Meski berada di puncak sekolah seperti itu, dia bersikap ramah kepada semua orang dan tidak pernah merendahkan siapa pun.
Meskipun berada di puncak hierarki, sepertinya dia sama sekali tidak peduli dengan hierarki itu.
Misalnya, dia bahkan membiarkan teman sekelas yang jarang berinteraksi dengannya sepertiku memanggil nama depannya “Yuzuki.”
Aku ingat dia tertawa santai dan berkata bahwa dipanggil dengan nama keluarga membuatnya geli.
Karena sikapnya yang seperti itu kepada semua orang, meski berada di puncak hierarki, dia jarang menerima kecemburuan atau iri hati dari orang lain.

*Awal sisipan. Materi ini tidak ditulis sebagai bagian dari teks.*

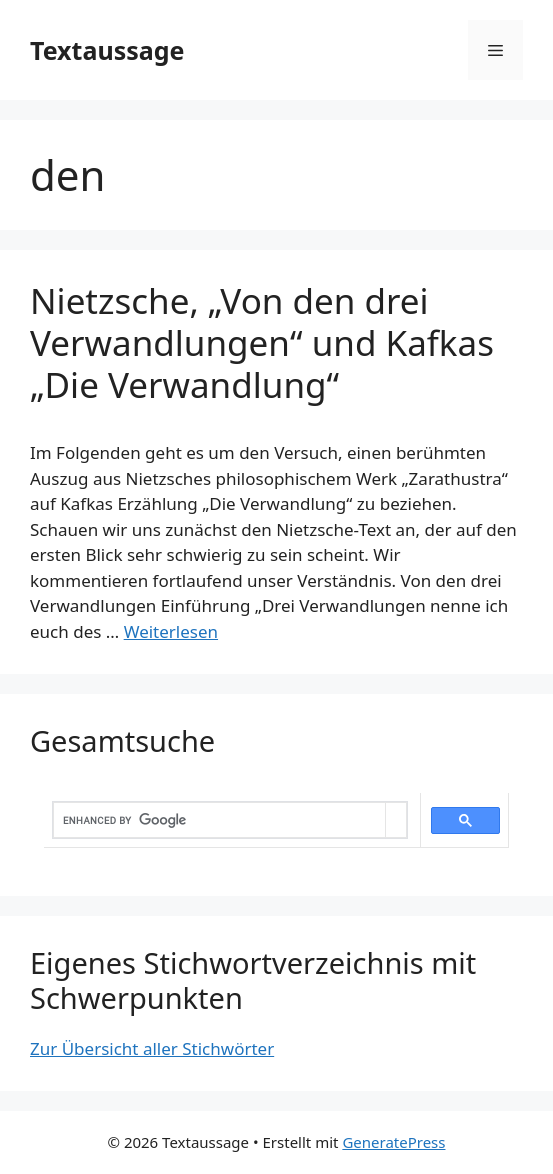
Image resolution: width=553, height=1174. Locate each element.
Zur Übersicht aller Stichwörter (152, 1048)
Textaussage (107, 50)
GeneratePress (393, 1142)
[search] (219, 820)
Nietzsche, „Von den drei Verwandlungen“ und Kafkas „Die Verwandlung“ (262, 342)
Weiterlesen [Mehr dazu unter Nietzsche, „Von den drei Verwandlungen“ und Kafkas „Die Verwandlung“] (171, 631)
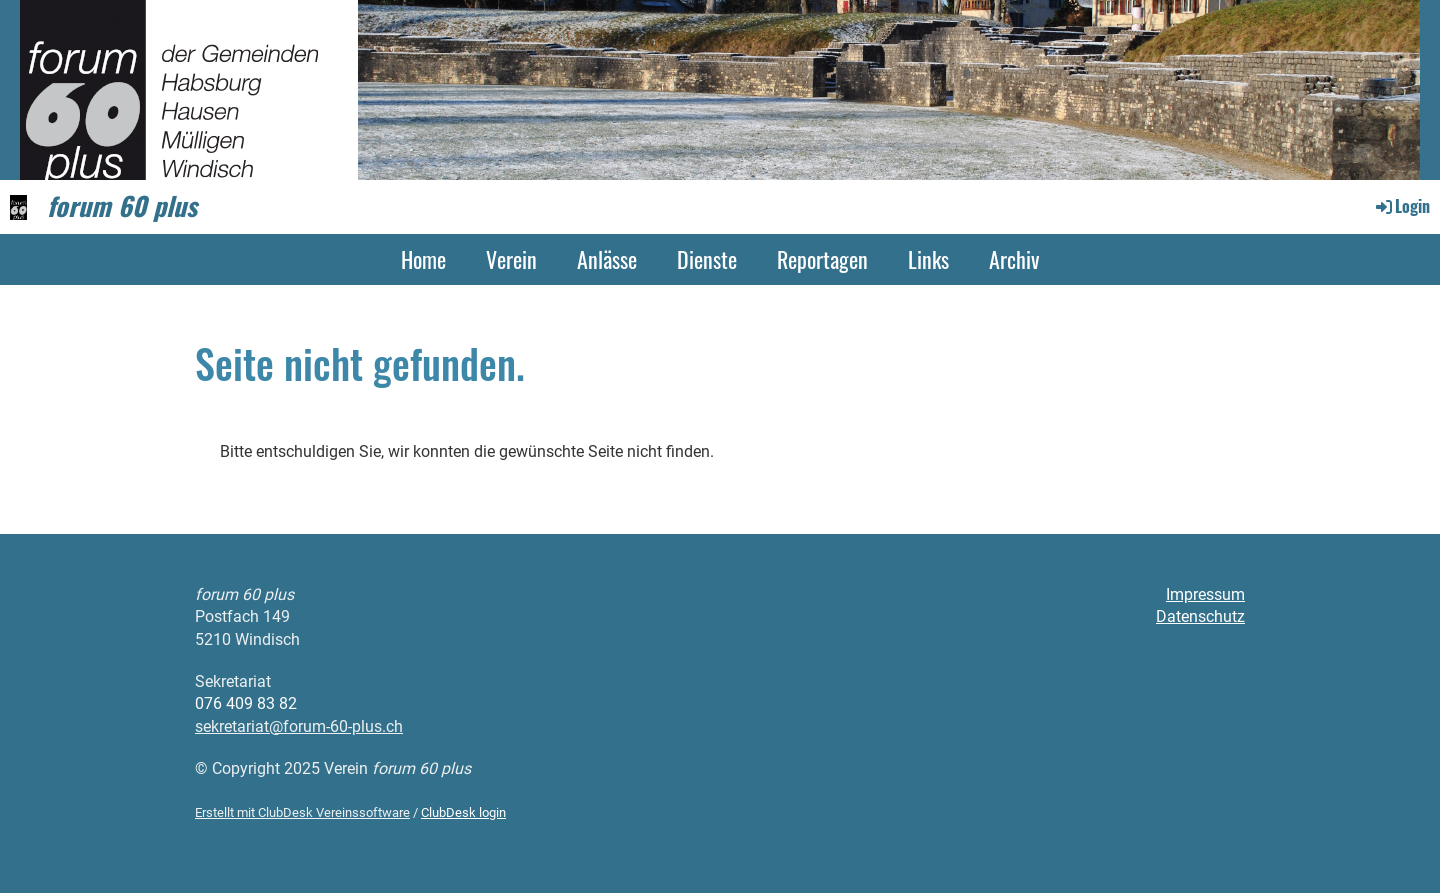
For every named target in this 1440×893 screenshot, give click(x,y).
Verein (511, 259)
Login (1401, 206)
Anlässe (607, 259)
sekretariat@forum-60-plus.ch (299, 726)
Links (928, 259)
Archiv (1014, 259)
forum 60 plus (122, 206)
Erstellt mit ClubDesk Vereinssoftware (302, 812)
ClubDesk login (463, 812)
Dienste (707, 259)
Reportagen (822, 259)
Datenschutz (1200, 616)
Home (423, 259)
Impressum (1205, 594)
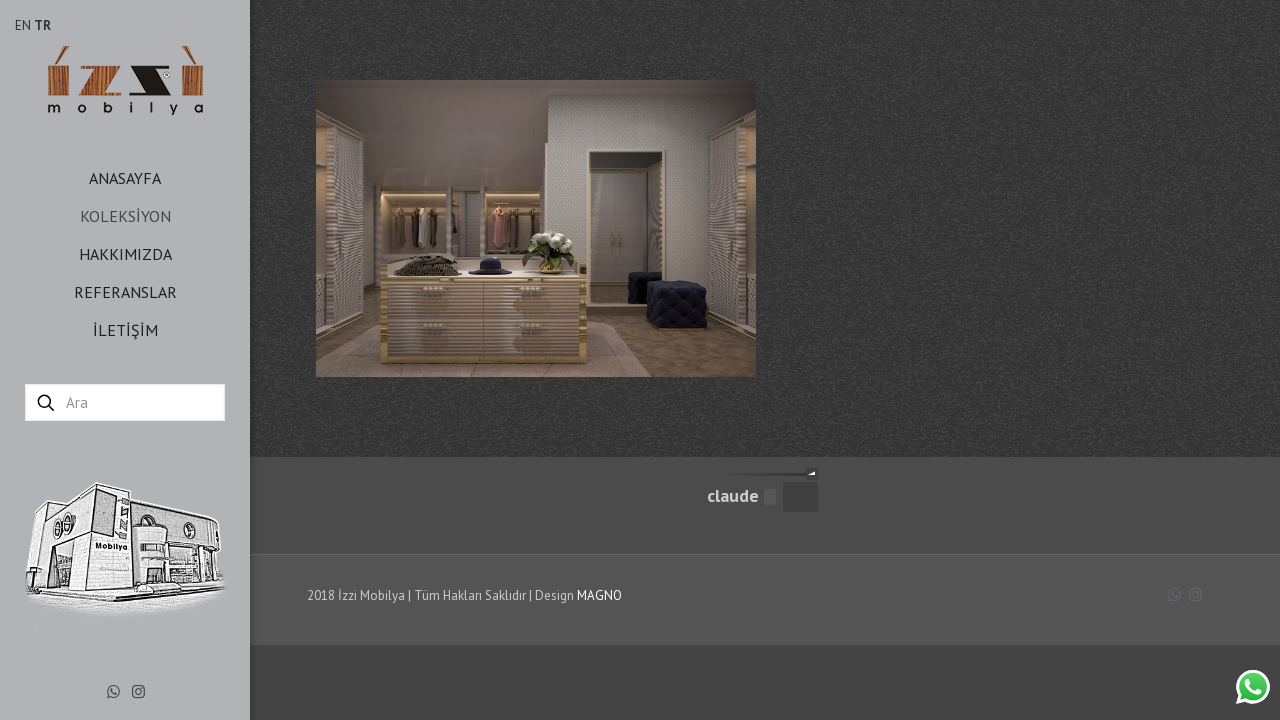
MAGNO (599, 595)
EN (23, 25)
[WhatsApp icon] (113, 691)
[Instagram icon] (138, 691)
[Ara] (125, 402)
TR (42, 25)
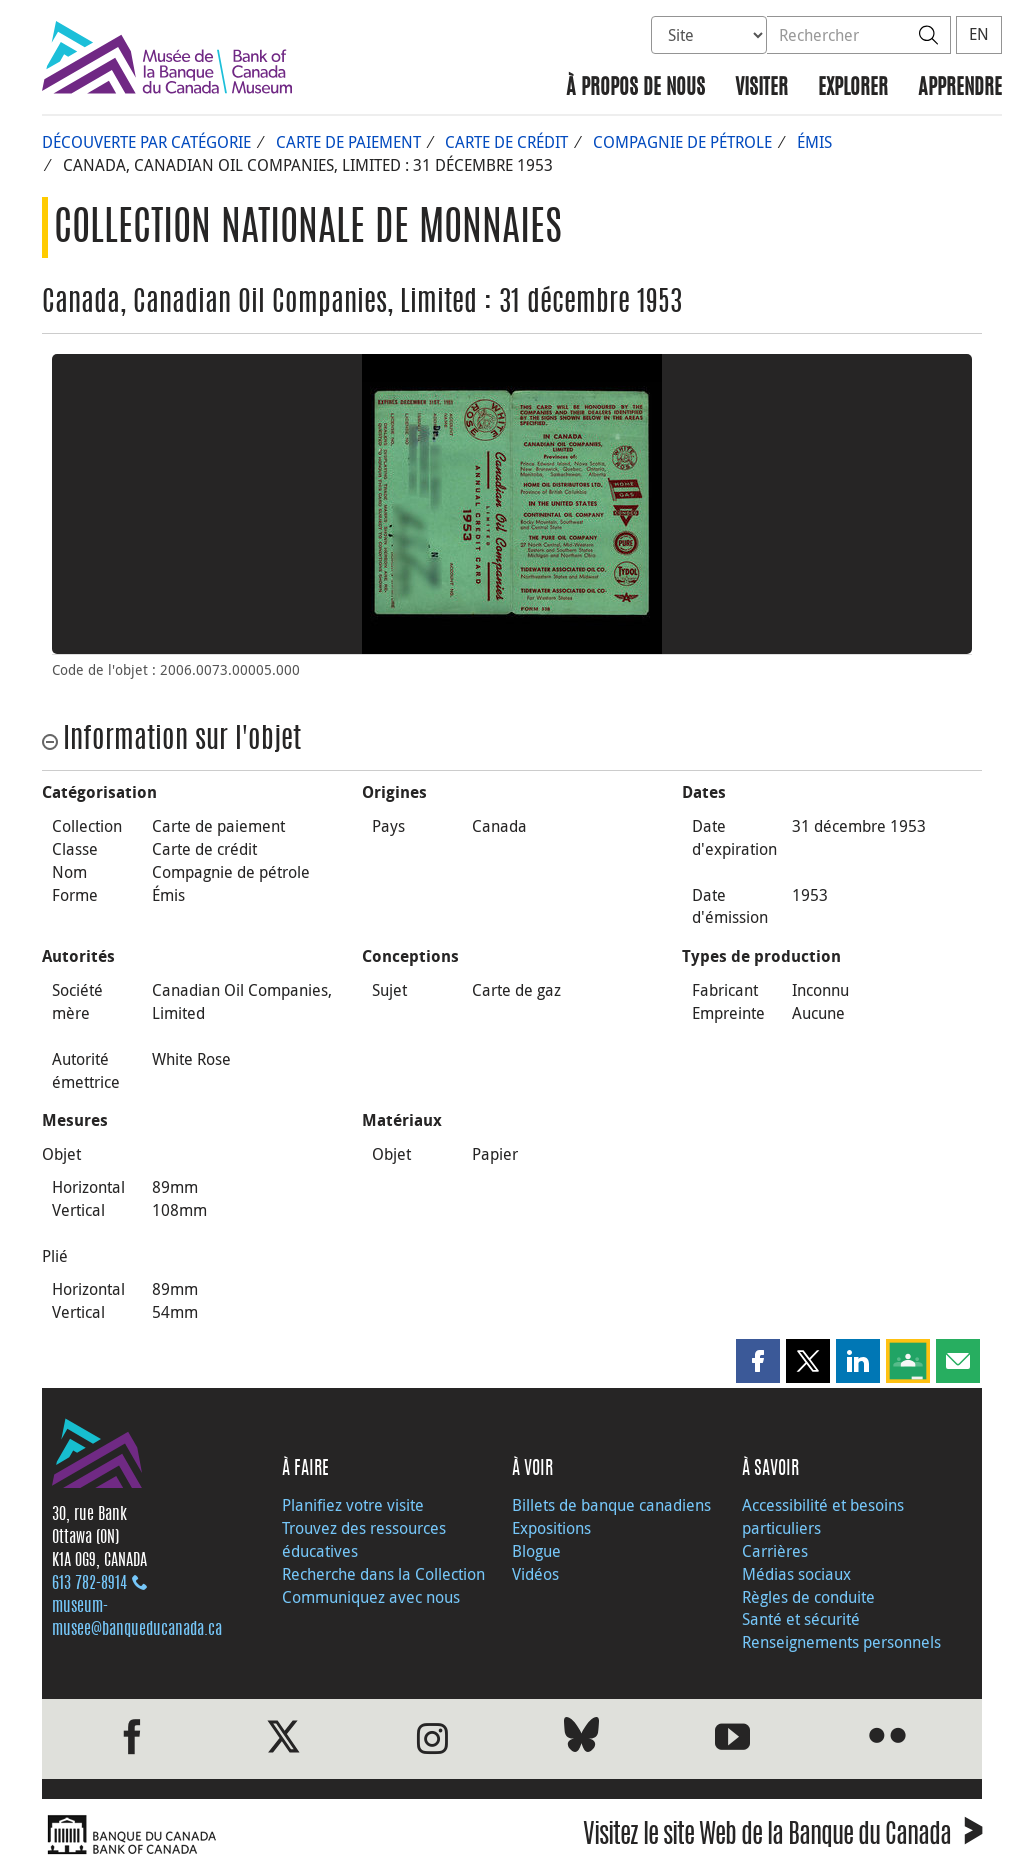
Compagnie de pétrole (682, 142)
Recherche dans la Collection (383, 1574)
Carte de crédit (506, 142)
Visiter (761, 88)
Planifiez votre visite (353, 1505)
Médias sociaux (796, 1574)
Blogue (536, 1551)
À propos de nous (635, 88)
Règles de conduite (808, 1597)
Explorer (853, 88)
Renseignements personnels (841, 1642)
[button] (758, 1361)
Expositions (551, 1528)
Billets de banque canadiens (611, 1505)
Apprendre (960, 88)
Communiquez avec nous (371, 1597)
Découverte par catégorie (146, 142)
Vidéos (535, 1574)
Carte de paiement (348, 142)
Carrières (775, 1551)
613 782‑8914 (89, 1584)
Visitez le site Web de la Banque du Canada (782, 1837)
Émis (814, 142)
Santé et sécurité (801, 1619)
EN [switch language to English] (979, 34)
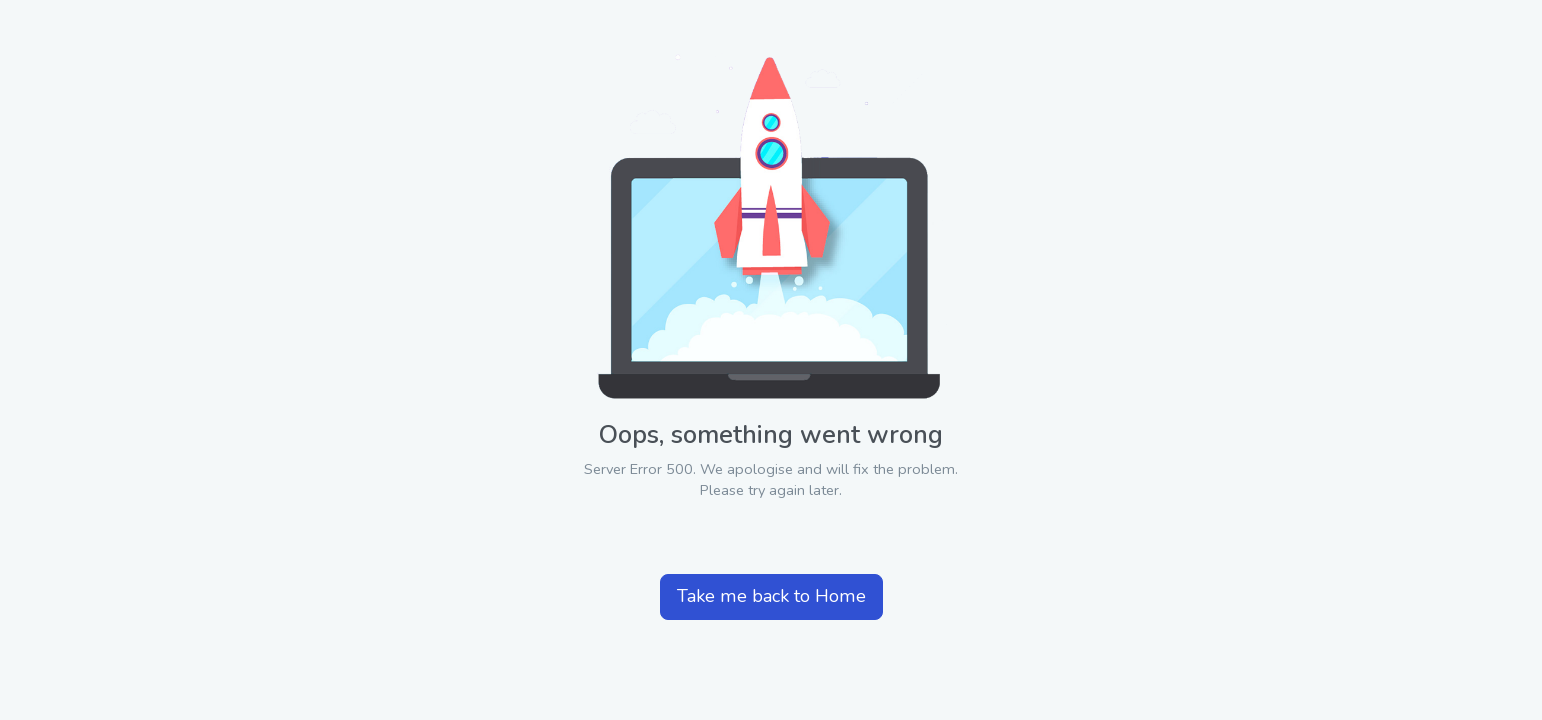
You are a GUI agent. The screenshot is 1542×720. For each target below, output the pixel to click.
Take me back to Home (771, 596)
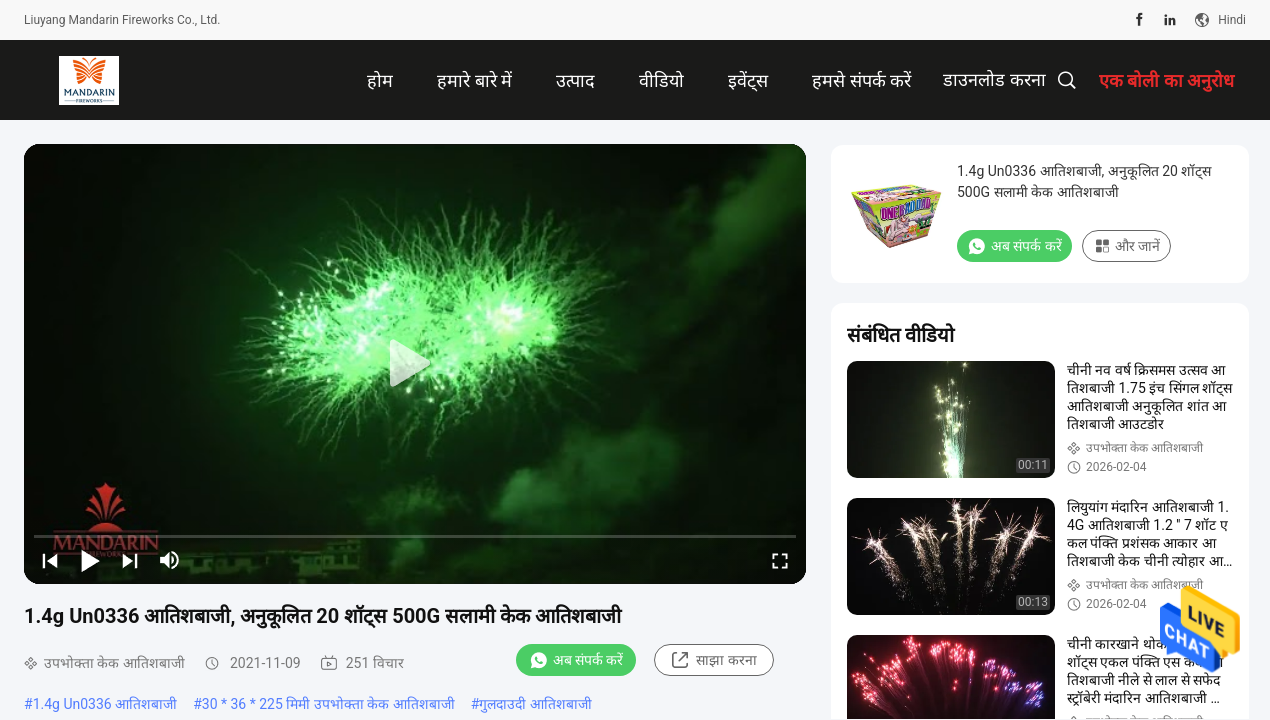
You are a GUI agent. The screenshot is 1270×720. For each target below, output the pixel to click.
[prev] (50, 560)
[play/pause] (90, 560)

Sangat jarang melihat Yuzuki, yang berada di posisi seperti itu, sendirian di sekolah tanpa pengikut di sekitarnya.
“Halo, Masaki!”
“Ah, ya.”
Aku—Nakaba Masaki—sedikit terkejut ketika dia menyapaku.
“Buang sampah lagi? Kamu selalu sukarela membuang sampah setiap kali piket, ya. Harusnya tentukan dengan suit saja.”
“Yah, menurutku siapa yang sadar duluan yang sebaiknya melakukannya.”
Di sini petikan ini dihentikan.